# READING TEXT
<<<<

# new to the forum.....



## TickDoc (Jul 4, 2007)

Is this place for real? I never would have thought a home for MB owners would exist. I always feel like I'm, visiting from the land of misfit toys when I bring up the fact that I am a MB owner on other forums.

Anyway, I've had my LeChampion for more than a year now and it has been a great bike. Here is a pic of it with about 600 miles on it:


----------



## Bertrand (Feb 1, 2005)

Welcome! Nice bike ya got there. I've had the black version for about 2 years now...changed the seat and wheels, though.


----------



## sonex305 (Jun 17, 2007)

"Land of misfit toys" I love it! :thumbsup: That's about right too. Even here you can expect to get get some crap from the Moto/BD haters out there, but you are among friends. I just joined myself recently after lurking for a while and it's nice to have some "misfit" brethren to share information and opinions with.

Welcome! That's a beautiful Le Champion you have there. I always loved that brushed silver. Hang around a while and keep posting.

Craig


----------



## Oversane (Mar 31, 2007)

TickDoc, I saw an expert level racer on one of those a couple of weeks ago. Same color and wheels as yours. Looks nice.

For the most part, the atmosphere around here of late has been relatively civil. Hopefully it will stay that way.

>>>>

# GIVEN DATA

<<<<

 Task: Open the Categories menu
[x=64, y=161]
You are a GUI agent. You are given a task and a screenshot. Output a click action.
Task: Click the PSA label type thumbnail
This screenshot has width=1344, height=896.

>>>>

# REQUIRED ACTIONS
- a) In the forum thread, how long has Bertrand had the black version of the bike?
- b) Repeat the passage of the forum thread starting at "Welcome! Nice bike" and ending at "and keep posting.", word for word.
- c) Carry on the forum thread about the LeChampion bike from the point where it ends.

# EXPECTED OUTPUTS
- a) About 2 years.

- b)
Welcome! Nice bike ya got there. I've had the black version for about 2 years now...changed the seat and wheels, though.


----------



## sonex305 (Jun 17, 2007)

"Land of misfit toys" I love it! :thumbsup: That's about right too. Even here you can expect to get get some crap from the Moto/BD haters out there, but you are among friends. I just joined myself recently after lurking for a while and it's nice to have some "misfit" brethren to share information and opinions with.

Welcome! That's a beautiful Le Champion you have there. I always loved that brushed silver. Hang around a while and keep posting.

- c)
----------



## tennis5 (Mar 12, 2007)

Welcome to the forum...bike looks great! Chris


----------



## bfrenchie (Jan 10, 2007)

Beautiful bike! If you don't mind...how much upgrading did you do to it?

frenchmon


----------



## TickDoc (Jul 4, 2007)

thanks! no upgrades other than a pair of Ultegra pedals, the specialized seat pack, and some carbon cages.

The beauty of the LeChampion is that most of the components are a good choice straight from the box. 

I would like to upgrade the seat and the stem, though. 

I have gotten used to the seat, but it is not very kind. 

I have trouble keeping the stem from creaking after 200-300 miles of riding on dusty roads. It seems to collect and cause the handlebars to creak over rough patches. loosening the bar and cleaning the bar/stem solves the problem, but it becomes a hassle. I wonder if some type of a torque compound may help, but haven't tried it yet.

thanks again for the kind words.


----------



## Bertrand (Feb 1, 2005)

*Stem creaking*

I've had the same problem with a noisy stem. I was able to correct it by wrapping the threaded surfaces in the stem cap with teflon tape. 



TickDoc said:


> thanks! no upgrades other than a pair of Ultegra pedals, the specialized seat pack, and some carbon cages.
> 
> The beauty of the LeChampion is that most of the components are a good choice straight from the box.
> 
> ...


----------



## I am The Edge (Jul 27, 2004)

welcome.

i never get tired of showing off my moto:


----------



## SM-Rider (May 2, 2007)

What kind of stem is that on there? It looks really beefy.


----------



## TickDoc (Jul 4, 2007)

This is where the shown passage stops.